GANHAM O ESTADO E A SOCIEDADE

Bicho solto

Legalizar o jogo do bicho quebraria um tabu, geraria receitas bilionárias e teria uma grande carga simbólica de transformação

No vale-tudo para sairmos do buraco fiscal já circulam propostas para a legalização de bingos e cassinos no Brasil. É patético, no mar de lama e trapaças em que vivem, governo e Congresso alegarem razões morais contra a liberação do jogo. É ótima a oportunidade para legalizar, taxar e fiscalizar cassinos, como nos Estados Unidos, Inglaterra, França e Portugal, criando empregos e aumentando a arrecadação.

Melhor ainda seria legalizar o jogo do bicho. Que forças estranhas impedem quebrar esse tabu que pode gerar receitas bilionárias e uma grande carga simbólica de transformação?

Quem são os maiores interessados em manter a proibição? Os bicheiros, é claro, e todos que eles empregam e corrompem. Faz tempo que o simpático jogo do bicho, uma das instituições brasileiras com maior credibilidade popular, não é mais aquele. Hoje é um conjunto de organizações criminosas que exploram máquinas caça-níqueis e de videopôquer viciadas para roubar os pobres, quadrilhas que lavam dinheiro, corrompem policiais, políticos e juízes, interligam-se ao mercado de armas e drogas. E disputam territórios a tiros.

Que misteriosas razões permitem apostar em cavalos mas não em outros bichos? Por que o Estado deixa os pobres perderem seu dinheiro em loterias e jogos apropriadamente chamados “de azar” e protege os ricos e os turistas de perderem o deles em cassinos reais, em vez de torrá-los nos cassinos virtuais da internet?

No Brasil, aposta-se livremente em incontáveis modalidades de tirar dinheiro dos pobres. E o maior banqueiro de jogos do país é o Estado.

Sou privatista militante, mas, no caso do bicho, é melhor que o Estado assuma a operação com a estrutura lotérica que já tem, tudo digital, em tempo real, fiscalizado e controlado.

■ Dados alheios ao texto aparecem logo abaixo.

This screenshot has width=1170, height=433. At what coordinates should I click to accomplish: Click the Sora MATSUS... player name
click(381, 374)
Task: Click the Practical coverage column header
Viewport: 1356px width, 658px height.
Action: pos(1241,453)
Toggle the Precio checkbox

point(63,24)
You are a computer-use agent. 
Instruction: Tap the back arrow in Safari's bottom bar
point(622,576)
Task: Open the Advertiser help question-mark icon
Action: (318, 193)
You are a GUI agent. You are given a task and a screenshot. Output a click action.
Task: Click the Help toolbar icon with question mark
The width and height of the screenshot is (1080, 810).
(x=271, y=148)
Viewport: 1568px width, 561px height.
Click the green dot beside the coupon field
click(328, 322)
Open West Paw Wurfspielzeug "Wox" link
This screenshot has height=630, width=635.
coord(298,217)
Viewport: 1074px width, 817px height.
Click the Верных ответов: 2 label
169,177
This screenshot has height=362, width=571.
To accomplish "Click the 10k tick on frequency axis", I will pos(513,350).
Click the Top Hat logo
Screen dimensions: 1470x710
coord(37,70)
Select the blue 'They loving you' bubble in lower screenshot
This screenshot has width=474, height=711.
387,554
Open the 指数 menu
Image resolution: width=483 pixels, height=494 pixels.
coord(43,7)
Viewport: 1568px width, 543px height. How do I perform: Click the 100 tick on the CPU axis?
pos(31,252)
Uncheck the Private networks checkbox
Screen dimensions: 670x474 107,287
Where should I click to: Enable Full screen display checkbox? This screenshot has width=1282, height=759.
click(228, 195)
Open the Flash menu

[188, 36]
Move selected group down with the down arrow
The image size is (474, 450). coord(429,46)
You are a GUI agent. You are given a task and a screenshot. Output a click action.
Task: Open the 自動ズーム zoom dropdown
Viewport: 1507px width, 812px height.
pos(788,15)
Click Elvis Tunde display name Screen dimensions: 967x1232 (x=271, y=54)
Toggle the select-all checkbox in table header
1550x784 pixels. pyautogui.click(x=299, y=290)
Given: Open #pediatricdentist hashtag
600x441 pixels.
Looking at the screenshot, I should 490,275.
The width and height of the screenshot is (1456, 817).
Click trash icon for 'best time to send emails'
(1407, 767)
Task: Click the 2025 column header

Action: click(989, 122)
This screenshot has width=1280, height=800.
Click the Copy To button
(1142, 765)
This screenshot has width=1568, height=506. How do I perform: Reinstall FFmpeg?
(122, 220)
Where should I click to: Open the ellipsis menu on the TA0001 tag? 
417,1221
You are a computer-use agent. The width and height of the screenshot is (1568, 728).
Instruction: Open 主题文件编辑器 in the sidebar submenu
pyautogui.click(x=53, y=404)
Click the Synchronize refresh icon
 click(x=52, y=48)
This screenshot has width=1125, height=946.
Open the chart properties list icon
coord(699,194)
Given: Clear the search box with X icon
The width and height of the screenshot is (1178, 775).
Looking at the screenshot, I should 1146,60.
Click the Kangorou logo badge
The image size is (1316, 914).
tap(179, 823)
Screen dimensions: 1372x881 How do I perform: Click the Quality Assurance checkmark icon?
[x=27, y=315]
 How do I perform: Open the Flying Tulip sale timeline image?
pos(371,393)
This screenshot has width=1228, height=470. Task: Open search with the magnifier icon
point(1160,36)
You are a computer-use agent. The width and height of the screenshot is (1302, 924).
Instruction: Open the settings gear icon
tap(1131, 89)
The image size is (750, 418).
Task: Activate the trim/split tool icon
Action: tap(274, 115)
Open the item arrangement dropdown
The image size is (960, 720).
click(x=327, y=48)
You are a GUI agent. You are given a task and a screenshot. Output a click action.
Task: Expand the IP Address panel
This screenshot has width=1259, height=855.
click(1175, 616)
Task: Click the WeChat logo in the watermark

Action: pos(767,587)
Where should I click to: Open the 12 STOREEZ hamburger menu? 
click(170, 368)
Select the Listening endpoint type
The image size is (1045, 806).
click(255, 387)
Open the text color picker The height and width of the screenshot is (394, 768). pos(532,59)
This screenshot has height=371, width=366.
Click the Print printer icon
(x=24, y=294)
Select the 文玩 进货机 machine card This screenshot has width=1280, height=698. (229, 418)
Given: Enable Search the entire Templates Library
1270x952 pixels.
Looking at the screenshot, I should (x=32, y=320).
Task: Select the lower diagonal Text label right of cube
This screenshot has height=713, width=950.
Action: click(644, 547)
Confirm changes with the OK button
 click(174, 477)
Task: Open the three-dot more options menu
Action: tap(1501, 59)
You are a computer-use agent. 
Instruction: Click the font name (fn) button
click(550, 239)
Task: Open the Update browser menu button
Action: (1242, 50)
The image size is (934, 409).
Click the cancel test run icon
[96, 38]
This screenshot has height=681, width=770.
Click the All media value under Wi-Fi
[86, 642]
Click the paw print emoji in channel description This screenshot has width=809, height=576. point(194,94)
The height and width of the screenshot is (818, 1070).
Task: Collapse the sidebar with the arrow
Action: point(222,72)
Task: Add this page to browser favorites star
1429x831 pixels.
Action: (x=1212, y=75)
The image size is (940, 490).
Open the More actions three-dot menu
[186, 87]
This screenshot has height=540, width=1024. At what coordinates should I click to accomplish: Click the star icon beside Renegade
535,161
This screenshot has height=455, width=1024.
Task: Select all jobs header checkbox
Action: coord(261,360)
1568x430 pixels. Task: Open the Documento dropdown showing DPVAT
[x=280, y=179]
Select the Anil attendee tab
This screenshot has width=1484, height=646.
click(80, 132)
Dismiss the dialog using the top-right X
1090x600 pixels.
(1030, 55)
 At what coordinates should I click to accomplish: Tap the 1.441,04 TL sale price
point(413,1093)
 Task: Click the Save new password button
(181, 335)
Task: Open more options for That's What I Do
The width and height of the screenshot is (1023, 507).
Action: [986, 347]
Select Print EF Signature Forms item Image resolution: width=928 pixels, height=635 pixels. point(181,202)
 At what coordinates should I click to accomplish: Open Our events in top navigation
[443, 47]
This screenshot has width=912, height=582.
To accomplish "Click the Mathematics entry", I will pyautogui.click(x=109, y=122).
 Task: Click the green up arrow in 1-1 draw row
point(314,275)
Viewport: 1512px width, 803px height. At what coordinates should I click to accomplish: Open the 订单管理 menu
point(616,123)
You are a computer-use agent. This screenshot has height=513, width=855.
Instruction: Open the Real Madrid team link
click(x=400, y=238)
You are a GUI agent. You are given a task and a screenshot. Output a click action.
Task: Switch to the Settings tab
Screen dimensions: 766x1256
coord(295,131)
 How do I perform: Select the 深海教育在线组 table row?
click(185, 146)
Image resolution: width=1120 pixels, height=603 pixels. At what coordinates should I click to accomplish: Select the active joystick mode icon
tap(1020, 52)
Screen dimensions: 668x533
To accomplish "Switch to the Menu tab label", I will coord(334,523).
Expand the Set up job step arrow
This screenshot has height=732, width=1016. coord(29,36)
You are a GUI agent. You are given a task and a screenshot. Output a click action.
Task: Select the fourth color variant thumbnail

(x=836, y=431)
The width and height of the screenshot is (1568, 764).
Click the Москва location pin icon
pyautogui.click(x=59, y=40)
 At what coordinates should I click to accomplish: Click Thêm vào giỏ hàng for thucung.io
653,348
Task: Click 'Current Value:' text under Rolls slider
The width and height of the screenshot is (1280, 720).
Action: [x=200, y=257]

Para tirar esta massa colossal de dinheiro das mãos de bandidos e corruptos e usá-la em segurança pública, saúde e educação.

Mas nesse governo não vale o escrito: o maior perigo de estatizar o bicho é empregar tantos burocratas e funcionários, gastar tanto em escritórios, salários, benefícios, impostos e taxas, que não vai sobrar dinheiro para pagar as apostas.

(*) Nelson Motta é jornalista e produtor musical veiculou o artigo acima na editoria de Opinião do O Globo e Globo Online.